Yet it's this video from "The Big Think" that give us more information. Like the fact that one of his grandmothers was a curandera and partera -- a folk healer and midwife. His love for science and for helping people didn't come from anybody with a college degree, but from a country midwife and healer. 

Yet what most captured my attention was the title of the story. New American Media has been at the forefront (and for a good reason) of reporting the success stories and the human rights violations stories that are coming out of the "war against illegal immigration". 
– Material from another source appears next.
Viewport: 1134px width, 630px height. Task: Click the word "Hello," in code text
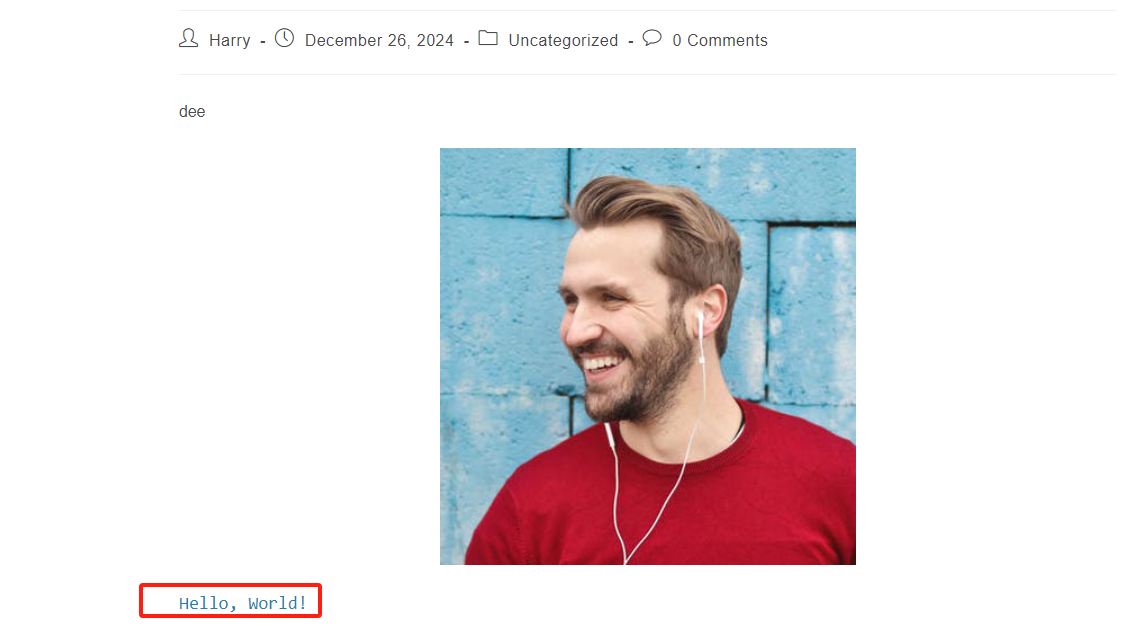pyautogui.click(x=204, y=604)
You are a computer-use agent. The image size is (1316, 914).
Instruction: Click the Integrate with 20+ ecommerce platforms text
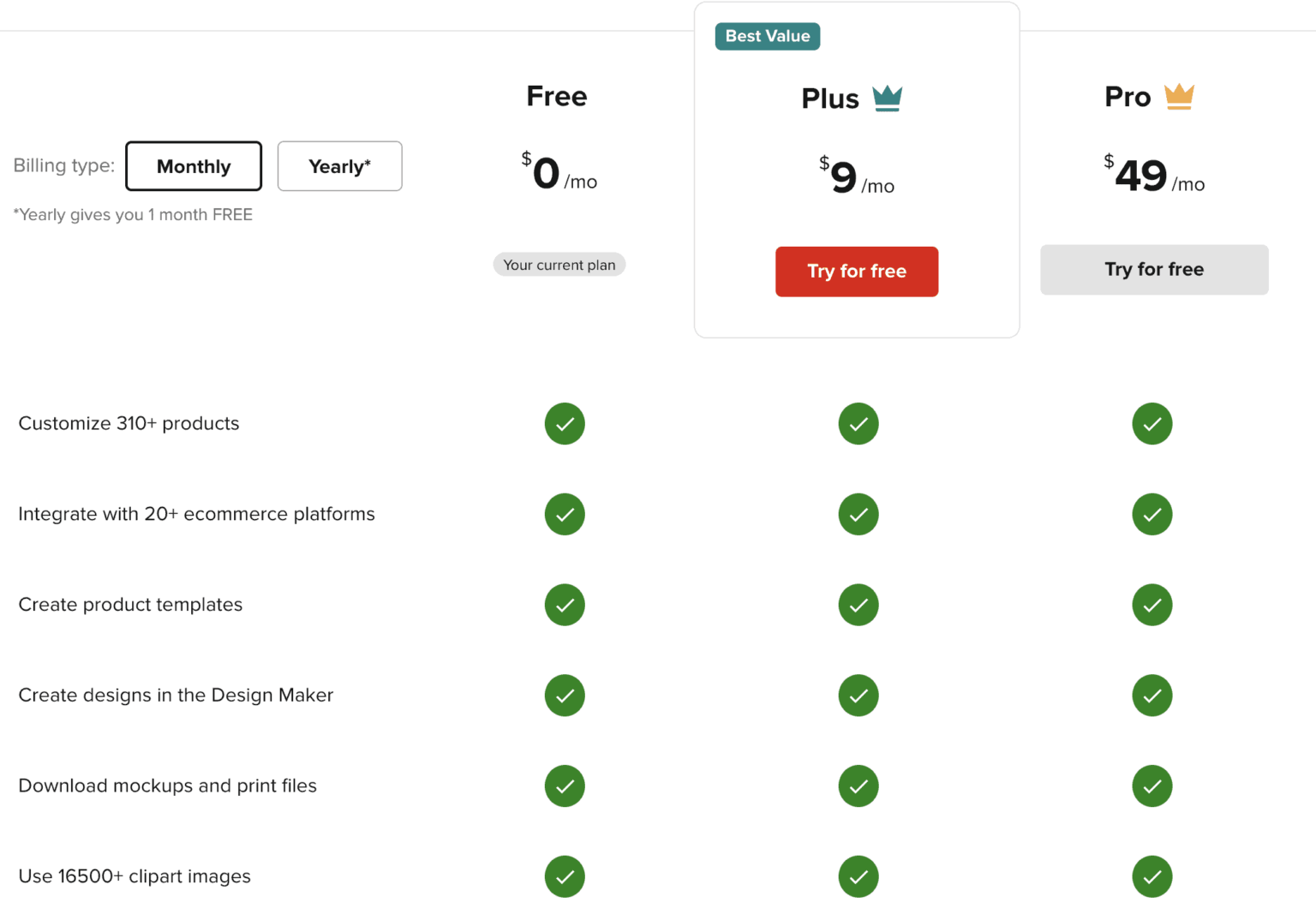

In their editorial practice, NAM refers to people w/o citizenship or visa who work in our country as exactly what they are "undocumented workers".  They stay away from the now mainstream non-sequitur "illegal immigration" because it is a term introduced to politics and media by nativist and anti-immigration groups, most of them with white supremacist histories.  And there is no better example of why wanting the dignity of a job, no matter how lowly, and the dignity of a education, no matter how basic, should not be denied to anybody coming into our country. 

Sure, Dr. Quiñones is the exception to the rule of the thousands of poor and undereducated immigrants who come to our country in search of a better life. We really can't expect many of them to become neurosurgeons. Yet Dr. Quiñones proves that when we treat people with respect and dignity and the basic precepts of the Universal Declaration of Human Rights, everybody wins. To respect the Humans Rights of every single person on US soil,no matter their citizenship of residency status is indeed needed for the greater good.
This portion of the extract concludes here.